ProjectsWhat's NewDownloadsCommunitySupportCompany
Forum Index » S.T.A.L.K.E.R.: Shadow of Chernobyl Forum » Mod discussion
Script optimization question

« Previous 10 events | 1 2 3 4 | Next 10 events »| All Messages
Posted by/on
Question/AnswerMake Newest Up Sort by Descending
  18:22:09  27 April 2013
profilee-mailreply Message URLTo the Top
Jketiynu
Swartz
(Resident)

 

 
On forum: 04/05/2007
 

Message edited by:
Jketiynu
04/27/2013 18:28:26
Messages: 867
Natvac, if you don't mind I have a few questions for you regarding script optimization.

I've been reading lots of tutorials on LUA optimization as well as finding a few tools that claim to help in optimization.

Here's my questions:

1) Does removing "white space" make any difference? Likewise does it make any difference to remove comments rather than just leaving them commented out? I've seen multiple claims of this, however I wonder if it would make any real difference with Stalker scripts?
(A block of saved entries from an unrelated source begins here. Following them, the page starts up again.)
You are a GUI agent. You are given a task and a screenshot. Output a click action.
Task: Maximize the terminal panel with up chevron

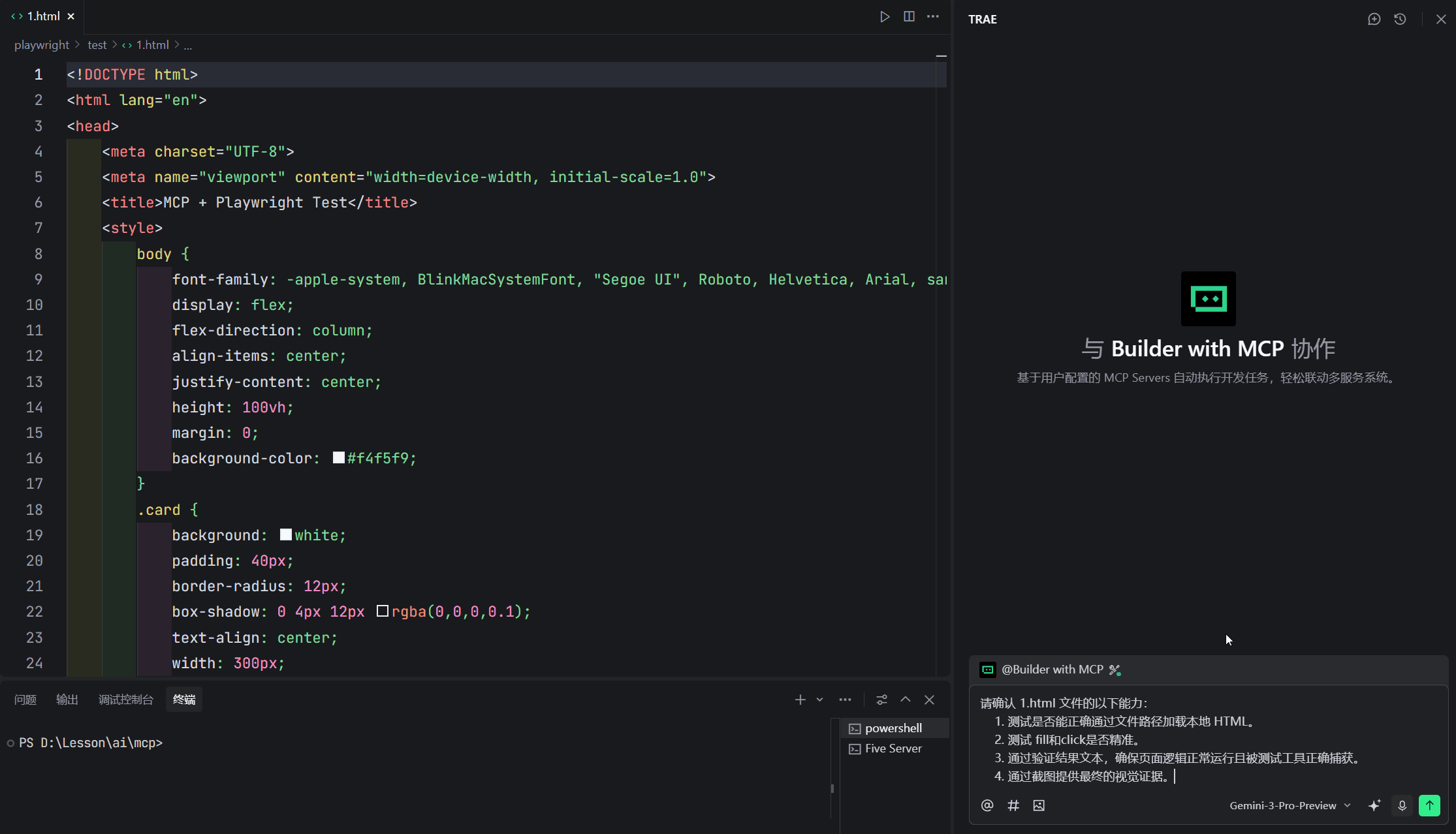coord(906,700)
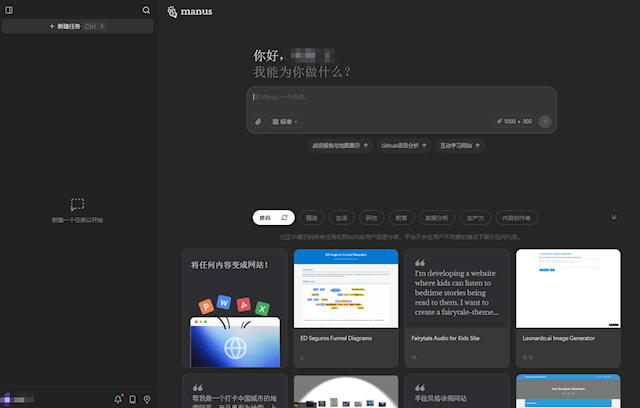
Task: Collapse the sidebar with the panel icon
Action: click(9, 10)
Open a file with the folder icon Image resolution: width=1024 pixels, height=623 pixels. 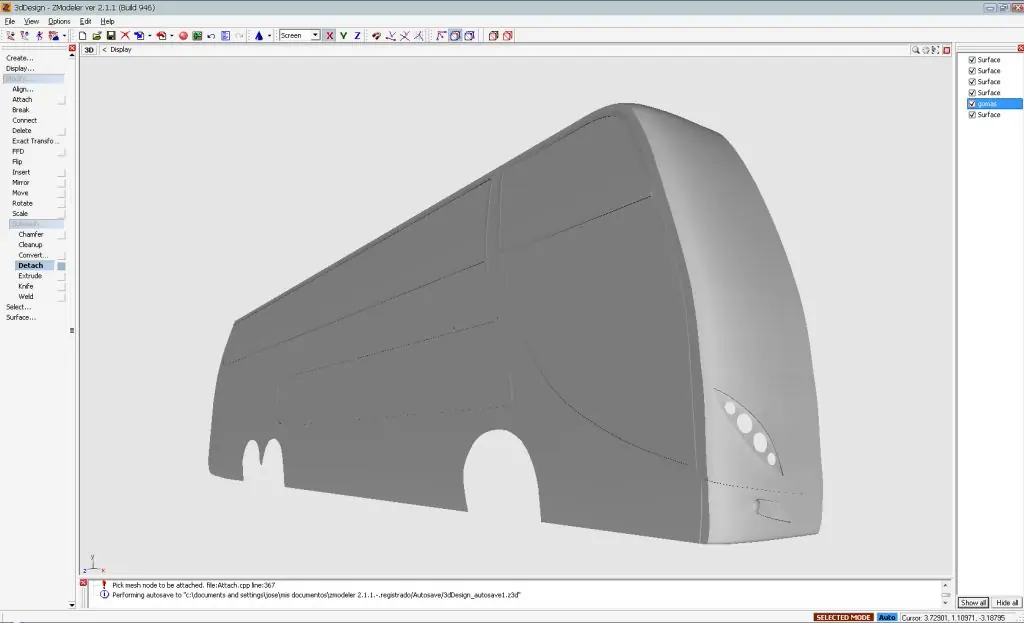tap(97, 36)
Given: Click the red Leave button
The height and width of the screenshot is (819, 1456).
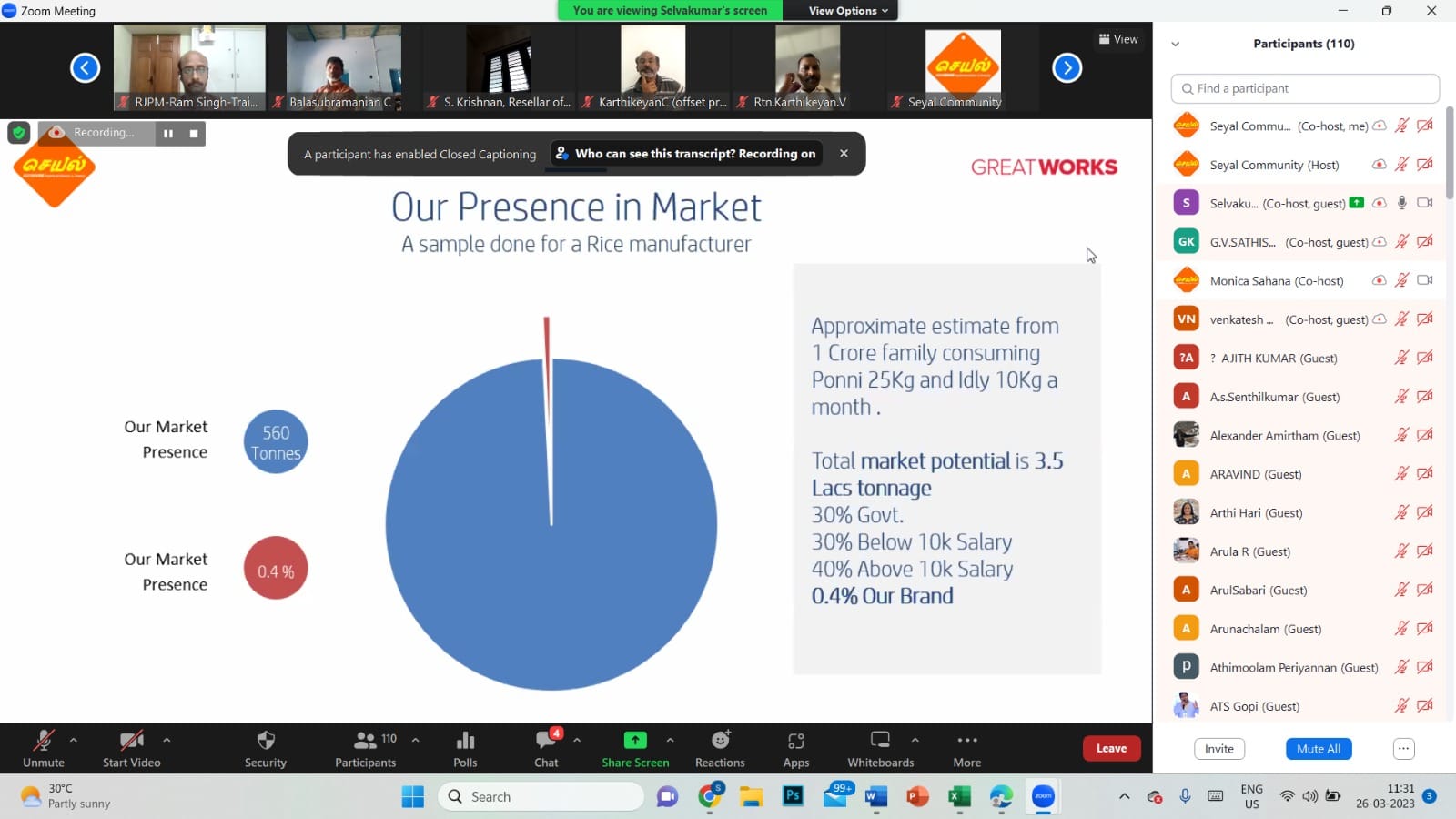Looking at the screenshot, I should (1111, 748).
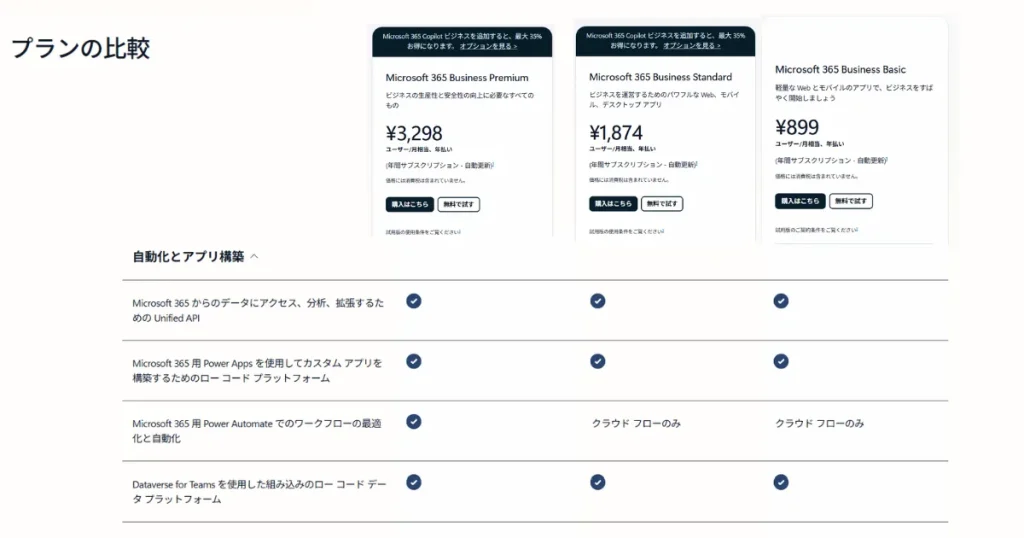Click Business Standard checkmark in Dataverse for Teams row

click(598, 482)
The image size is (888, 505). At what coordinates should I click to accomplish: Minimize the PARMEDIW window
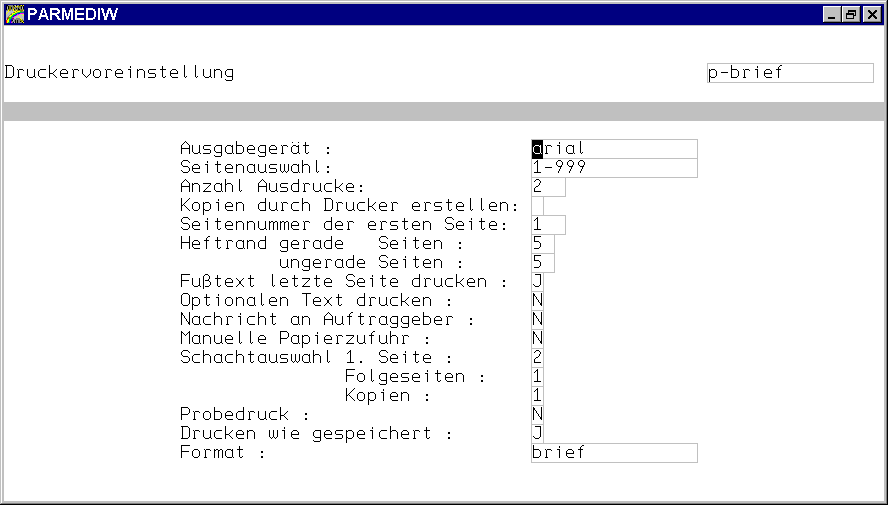click(832, 14)
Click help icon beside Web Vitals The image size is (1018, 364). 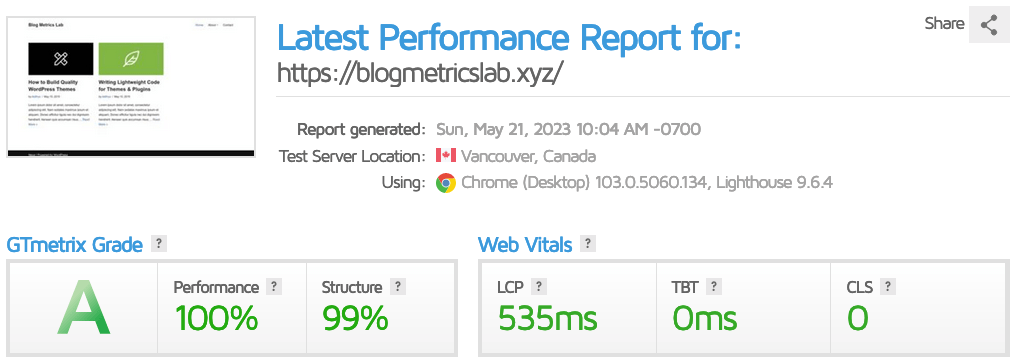coord(588,244)
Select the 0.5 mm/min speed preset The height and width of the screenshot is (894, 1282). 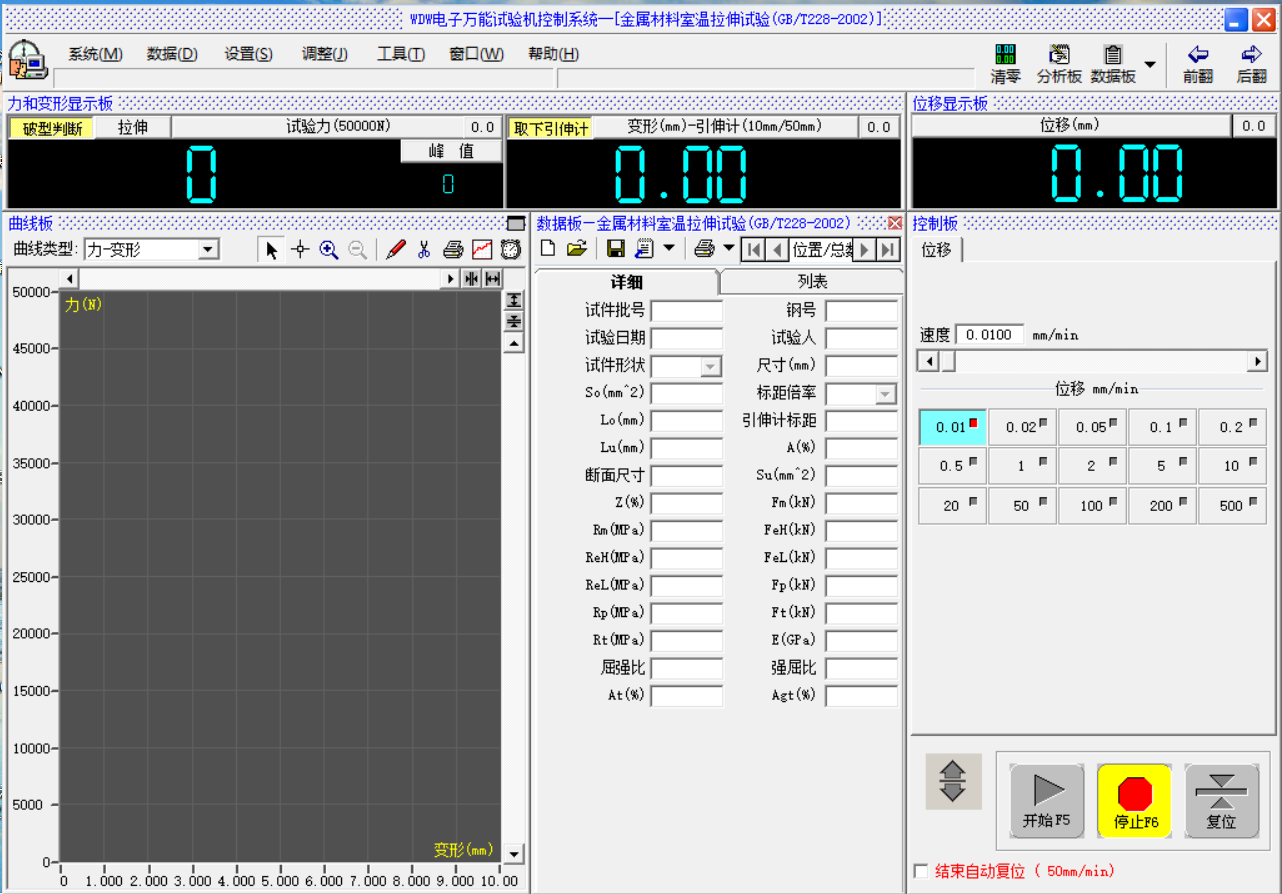click(952, 466)
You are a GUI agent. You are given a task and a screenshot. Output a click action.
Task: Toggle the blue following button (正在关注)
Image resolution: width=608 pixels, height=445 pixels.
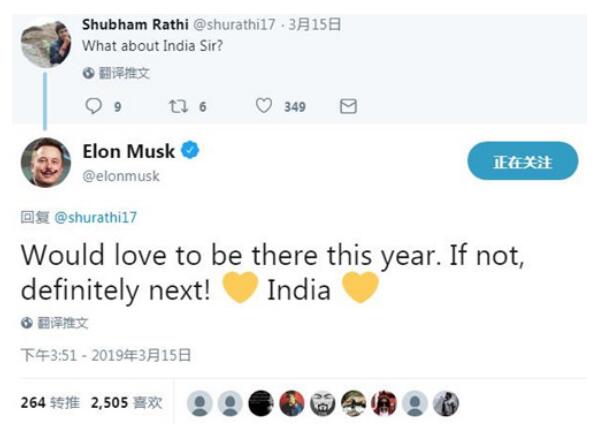pyautogui.click(x=522, y=161)
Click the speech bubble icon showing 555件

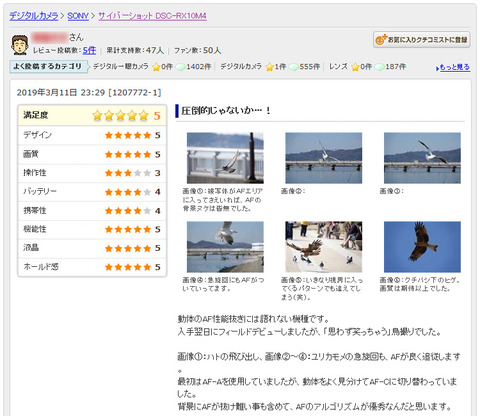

2) Does the length of things like a name of a local variable name perform better when shorter? Again I'm seeing claims that it does.
Example:

local reallylongstringofcharacters = bone_index

vs.

local a = bone_index



Thank you for any help.
  02:14:03  9 May 2013
profilee-mailreply Message URLTo the Top
NatVac
Senior Resident
 

 
On forum: 06/15/2007
Messages: 4281
I can give you my slightly-informed opinions on this.

>> 1) Does removing "white space" make any difference?

If we are talking scripts or configuration files: It might make loading a teensy bit faster and debugging a lot harder. There would be no impact on script execution due to the JIT compiler. It might make a small difference on ini_file() processing, as you are looking at the raw lines for some operations. If you repeatedly read the same lines in event loop processing, this might be worth optimizing.

If we are talking shaders, you guys know much more than I. I would expect the shader compiler to remove any overhead. Maybe the compile runs faster if there is less to process. Also, if the shader routines for a complex scene take more space than the instruction buffer on the card (at least 64K on modern cards), you can expect swapping to RAM with an FPS hit. But that's more a scene design or shader coding issue than a white space issue.

---QUOTATION---
Likewise does it make any difference to remove comments rather than just leaving them commented out? I've seen multiple claims of this, however I wonder if it would make any real difference with Stalker scripts?
---END QUOTATION---


Just in initial loading and parsing. The game uses a JIT compiler, so actual code execution doesn't even know about the comments. You can save a few milliseconds off the script parsing, and the load from disk is not going to be appreciably reduced if you remove all the comments.

What I've noticed is some significant improvements in loading and execution when valid but unused junk is kept from being loaded and subsequently managed by the game. Don't load it, don't have memory allocated for it, don't have objects defined and processed if they are not going to be used.

---QUOTATION---
2) Does the length of things like a name of a local variable name perform better when shorter? Again I'm seeing claims that it does.
---END QUOTATION---


Before I tested this, I was of the thought that code execution was not affected by var length for locals. My opinion has not changed after testing. Using 27- and 28-character names had no discernable difference in test code execution versus 2-character names used millions of times, for both vars local to the routine or just local to the script object. (See test info in previous post in this thread.)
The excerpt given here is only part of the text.